Source records:
start

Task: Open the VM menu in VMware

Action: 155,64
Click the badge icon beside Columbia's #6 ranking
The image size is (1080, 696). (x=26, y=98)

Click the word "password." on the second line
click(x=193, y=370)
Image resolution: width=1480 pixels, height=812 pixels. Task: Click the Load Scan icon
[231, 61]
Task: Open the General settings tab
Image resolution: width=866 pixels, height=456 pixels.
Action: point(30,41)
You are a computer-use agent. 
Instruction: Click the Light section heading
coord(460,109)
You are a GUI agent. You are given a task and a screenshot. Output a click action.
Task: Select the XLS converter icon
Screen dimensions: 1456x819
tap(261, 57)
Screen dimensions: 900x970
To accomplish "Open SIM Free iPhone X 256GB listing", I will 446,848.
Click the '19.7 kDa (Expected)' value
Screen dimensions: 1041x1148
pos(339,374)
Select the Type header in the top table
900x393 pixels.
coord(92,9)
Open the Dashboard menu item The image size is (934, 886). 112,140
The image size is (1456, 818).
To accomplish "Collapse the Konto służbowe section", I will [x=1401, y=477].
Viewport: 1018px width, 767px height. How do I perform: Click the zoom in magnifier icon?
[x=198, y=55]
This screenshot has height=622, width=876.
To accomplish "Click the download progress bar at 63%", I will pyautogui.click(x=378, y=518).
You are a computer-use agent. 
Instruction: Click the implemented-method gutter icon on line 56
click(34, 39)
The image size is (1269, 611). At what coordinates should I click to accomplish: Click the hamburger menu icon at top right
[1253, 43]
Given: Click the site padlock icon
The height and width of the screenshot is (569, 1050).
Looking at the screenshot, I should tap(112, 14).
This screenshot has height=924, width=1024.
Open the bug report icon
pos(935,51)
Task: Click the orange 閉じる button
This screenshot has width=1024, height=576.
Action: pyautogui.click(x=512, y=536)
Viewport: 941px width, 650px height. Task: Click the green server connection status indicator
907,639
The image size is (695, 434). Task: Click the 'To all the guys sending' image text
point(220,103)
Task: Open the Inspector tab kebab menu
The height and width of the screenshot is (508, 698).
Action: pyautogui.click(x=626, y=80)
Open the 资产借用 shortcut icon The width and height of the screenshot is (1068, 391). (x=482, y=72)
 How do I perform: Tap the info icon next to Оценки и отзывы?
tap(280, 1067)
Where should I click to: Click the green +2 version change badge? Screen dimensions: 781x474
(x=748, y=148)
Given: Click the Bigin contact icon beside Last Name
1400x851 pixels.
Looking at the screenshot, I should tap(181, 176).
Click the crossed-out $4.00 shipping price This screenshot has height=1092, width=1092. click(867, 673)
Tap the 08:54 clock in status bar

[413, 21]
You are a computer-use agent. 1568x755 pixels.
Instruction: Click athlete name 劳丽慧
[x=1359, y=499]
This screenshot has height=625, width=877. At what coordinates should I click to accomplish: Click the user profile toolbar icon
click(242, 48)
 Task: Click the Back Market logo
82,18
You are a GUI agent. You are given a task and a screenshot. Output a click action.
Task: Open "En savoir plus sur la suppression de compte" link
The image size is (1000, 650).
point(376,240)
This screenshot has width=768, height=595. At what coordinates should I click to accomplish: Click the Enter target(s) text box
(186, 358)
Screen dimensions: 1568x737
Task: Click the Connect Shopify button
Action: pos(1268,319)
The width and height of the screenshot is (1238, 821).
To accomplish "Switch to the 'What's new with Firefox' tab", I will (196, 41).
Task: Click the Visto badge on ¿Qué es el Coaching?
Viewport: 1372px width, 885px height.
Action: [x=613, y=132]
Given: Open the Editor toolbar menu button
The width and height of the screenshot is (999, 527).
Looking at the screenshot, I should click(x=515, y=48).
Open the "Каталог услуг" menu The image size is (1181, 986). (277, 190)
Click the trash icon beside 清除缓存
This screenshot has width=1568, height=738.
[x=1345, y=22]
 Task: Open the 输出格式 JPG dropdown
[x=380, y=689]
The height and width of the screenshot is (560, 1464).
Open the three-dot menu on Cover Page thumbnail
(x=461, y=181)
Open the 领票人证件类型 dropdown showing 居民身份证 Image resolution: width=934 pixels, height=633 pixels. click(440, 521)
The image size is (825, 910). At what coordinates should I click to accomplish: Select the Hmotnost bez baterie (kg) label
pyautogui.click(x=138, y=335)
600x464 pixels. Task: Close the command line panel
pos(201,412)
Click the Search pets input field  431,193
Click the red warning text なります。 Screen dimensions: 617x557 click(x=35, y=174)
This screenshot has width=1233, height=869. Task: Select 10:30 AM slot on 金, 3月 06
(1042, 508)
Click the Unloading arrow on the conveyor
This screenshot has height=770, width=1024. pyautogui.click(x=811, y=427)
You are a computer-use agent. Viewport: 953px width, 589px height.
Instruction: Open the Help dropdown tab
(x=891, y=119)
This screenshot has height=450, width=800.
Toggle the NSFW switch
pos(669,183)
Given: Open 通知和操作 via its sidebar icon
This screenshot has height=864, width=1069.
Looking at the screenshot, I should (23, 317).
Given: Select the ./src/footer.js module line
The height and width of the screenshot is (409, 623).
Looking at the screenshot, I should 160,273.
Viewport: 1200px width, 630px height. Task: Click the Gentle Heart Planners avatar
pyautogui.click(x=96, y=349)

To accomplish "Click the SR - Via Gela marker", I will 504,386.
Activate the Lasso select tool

end

Reproduce the source records above, substituting "desktop automation agent" for every occurrence of "computer-use agent" and leaving everything else unchanged.

Task: Open the VM menu in VMware

Action: 155,64
Click the badge icon beside Columbia's #6 ranking
The image size is (1080, 696). (x=26, y=98)

Click the word "password." on the second line
click(x=193, y=370)
Image resolution: width=1480 pixels, height=812 pixels. Task: Click the Load Scan icon
[231, 61]
Task: Open the General settings tab
Image resolution: width=866 pixels, height=456 pixels.
Action: point(30,41)
You are a desktop automation agent. 
Instruction: Click the Light section heading
coord(460,109)
You are a GUI agent. You are given a task and a screenshot. Output a click action.
Task: Select the XLS converter icon
Screen dimensions: 1456x819
tap(261, 57)
Screen dimensions: 900x970
To accomplish "Open SIM Free iPhone X 256GB listing", I will 446,848.
Click the '19.7 kDa (Expected)' value
Screen dimensions: 1041x1148
pos(339,374)
Select the Type header in the top table
900x393 pixels.
coord(92,9)
Open the Dashboard menu item The image size is (934, 886). 112,140
The image size is (1456, 818).
To accomplish "Collapse the Konto służbowe section", I will [x=1401, y=477].
Viewport: 1018px width, 767px height. How do I perform: Click the zoom in magnifier icon?
[x=198, y=55]
This screenshot has height=622, width=876.
To accomplish "Click the download progress bar at 63%", I will pyautogui.click(x=378, y=518).
You are a desktop automation agent. 
Instruction: Click the implemented-method gutter icon on line 56
click(34, 39)
The image size is (1269, 611). At what coordinates should I click to accomplish: Click the hamburger menu icon at top right
[1253, 43]
Given: Click the site padlock icon
The height and width of the screenshot is (569, 1050).
Looking at the screenshot, I should tap(112, 14).
This screenshot has height=924, width=1024.
Open the bug report icon
pos(935,51)
Task: Click the orange 閉じる button
This screenshot has width=1024, height=576.
Action: pyautogui.click(x=512, y=536)
Viewport: 941px width, 650px height. Task: Click the green server connection status indicator
907,639
The image size is (695, 434). Task: Click the 'To all the guys sending' image text
point(220,103)
Task: Open the Inspector tab kebab menu
The height and width of the screenshot is (508, 698).
Action: pyautogui.click(x=626, y=80)
Open the 资产借用 shortcut icon The width and height of the screenshot is (1068, 391). (x=482, y=72)
 How do I perform: Tap the info icon next to Оценки и отзывы?
tap(280, 1067)
Where should I click to: Click the green +2 version change badge? Screen dimensions: 781x474
(x=748, y=148)
Given: Click the Bigin contact icon beside Last Name
1400x851 pixels.
Looking at the screenshot, I should tap(181, 176).
Click the crossed-out $4.00 shipping price This screenshot has height=1092, width=1092. click(867, 673)
Tap the 08:54 clock in status bar

[413, 21]
You are a desktop automation agent. 1568x755 pixels.
Instruction: Click athlete name 劳丽慧
[x=1359, y=499]
This screenshot has height=625, width=877. At what coordinates should I click to accomplish: Click the user profile toolbar icon
click(242, 48)
 Task: Click the Back Market logo
82,18
You are a GUI agent. You are given a task and a screenshot. Output a click action.
Task: Open "En savoir plus sur la suppression de compte" link
The image size is (1000, 650).
point(376,240)
This screenshot has width=768, height=595. At what coordinates should I click to accomplish: Click the Enter target(s) text box
(186, 358)
Screen dimensions: 1568x737
Task: Click the Connect Shopify button
Action: pos(1268,319)
The width and height of the screenshot is (1238, 821).
To accomplish "Switch to the 'What's new with Firefox' tab", I will (196, 41).
Task: Click the Visto badge on ¿Qué es el Coaching?
Viewport: 1372px width, 885px height.
Action: [x=613, y=132]
Given: Open the Editor toolbar menu button
The width and height of the screenshot is (999, 527).
Looking at the screenshot, I should click(x=515, y=48).
Open the "Каталог услуг" menu The image size is (1181, 986). (277, 190)
Click the trash icon beside 清除缓存
This screenshot has width=1568, height=738.
[x=1345, y=22]
 Task: Open the 输出格式 JPG dropdown
[x=380, y=689]
The height and width of the screenshot is (560, 1464).
Open the three-dot menu on Cover Page thumbnail
(x=461, y=181)
Open the 领票人证件类型 dropdown showing 居民身份证 Image resolution: width=934 pixels, height=633 pixels. click(440, 521)
The image size is (825, 910). At what coordinates should I click to accomplish: Select the Hmotnost bez baterie (kg) label
pyautogui.click(x=138, y=335)
600x464 pixels. Task: Close the command line panel
pos(201,412)
Click the Search pets input field  431,193
Click the red warning text なります。 Screen dimensions: 617x557 click(x=35, y=174)
This screenshot has width=1233, height=869. Task: Select 10:30 AM slot on 金, 3月 06
(1042, 508)
Click the Unloading arrow on the conveyor
This screenshot has height=770, width=1024. pyautogui.click(x=811, y=427)
You are a desktop automation agent. Viewport: 953px width, 589px height.
Instruction: Open the Help dropdown tab
(x=891, y=119)
This screenshot has height=450, width=800.
Toggle the NSFW switch
pos(669,183)
Given: Open 通知和操作 via its sidebar icon
This screenshot has height=864, width=1069.
Looking at the screenshot, I should (23, 317).
Given: Select the ./src/footer.js module line
The height and width of the screenshot is (409, 623).
Looking at the screenshot, I should 160,273.
Viewport: 1200px width, 630px height. Task: Click the Gentle Heart Planners avatar
pyautogui.click(x=96, y=349)

To accomplish "Click the SR - Via Gela marker", I will 504,386.
Activate the Lasso select tool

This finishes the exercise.